____ DATA FOR THIS EXERCISE

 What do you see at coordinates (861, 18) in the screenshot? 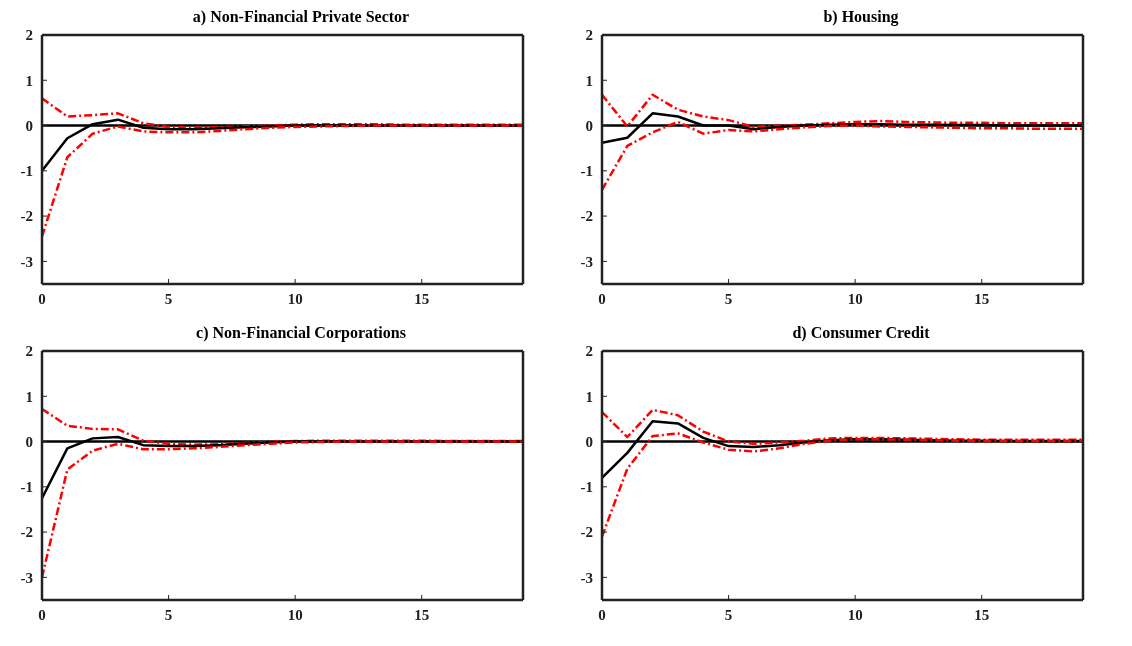
I see `chart-title: b) Housing` at bounding box center [861, 18].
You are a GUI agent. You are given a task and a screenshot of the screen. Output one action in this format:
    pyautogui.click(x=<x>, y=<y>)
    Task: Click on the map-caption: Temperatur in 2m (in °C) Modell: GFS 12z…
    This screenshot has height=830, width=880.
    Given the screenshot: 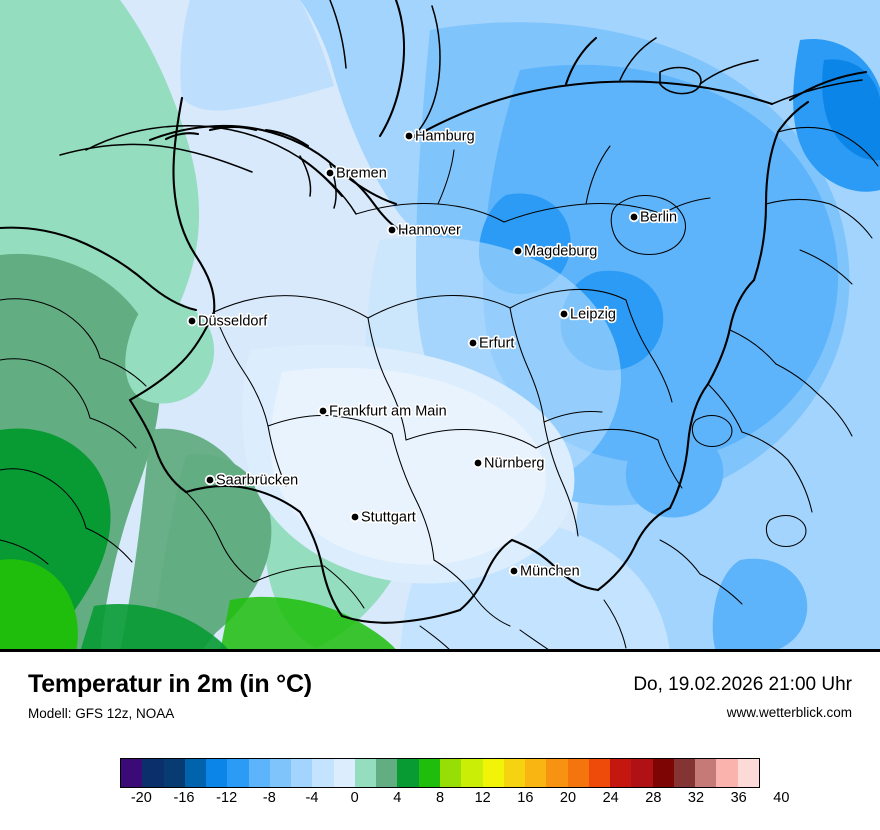 What is the action you would take?
    pyautogui.click(x=440, y=698)
    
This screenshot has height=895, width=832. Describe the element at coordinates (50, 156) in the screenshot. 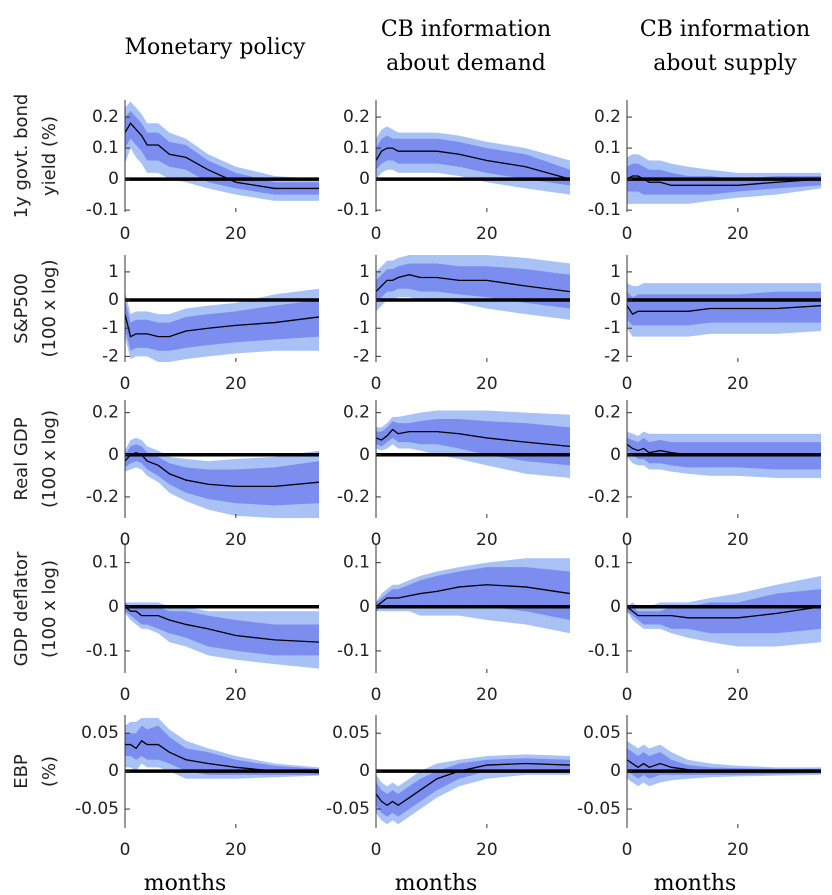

________

| EXERCISE INSTRUCTIONS |
Rewrite the material from its start through the line containing "center [861, 18].", changing "coordinates" to "position" and leaving everything else as it is. Leave the pictures out of your answer.

| SOLUTION TO THIS TASK |
 What do you see at position (861, 18) in the screenshot? 
I see `chart-title: b) Housing` at bounding box center [861, 18].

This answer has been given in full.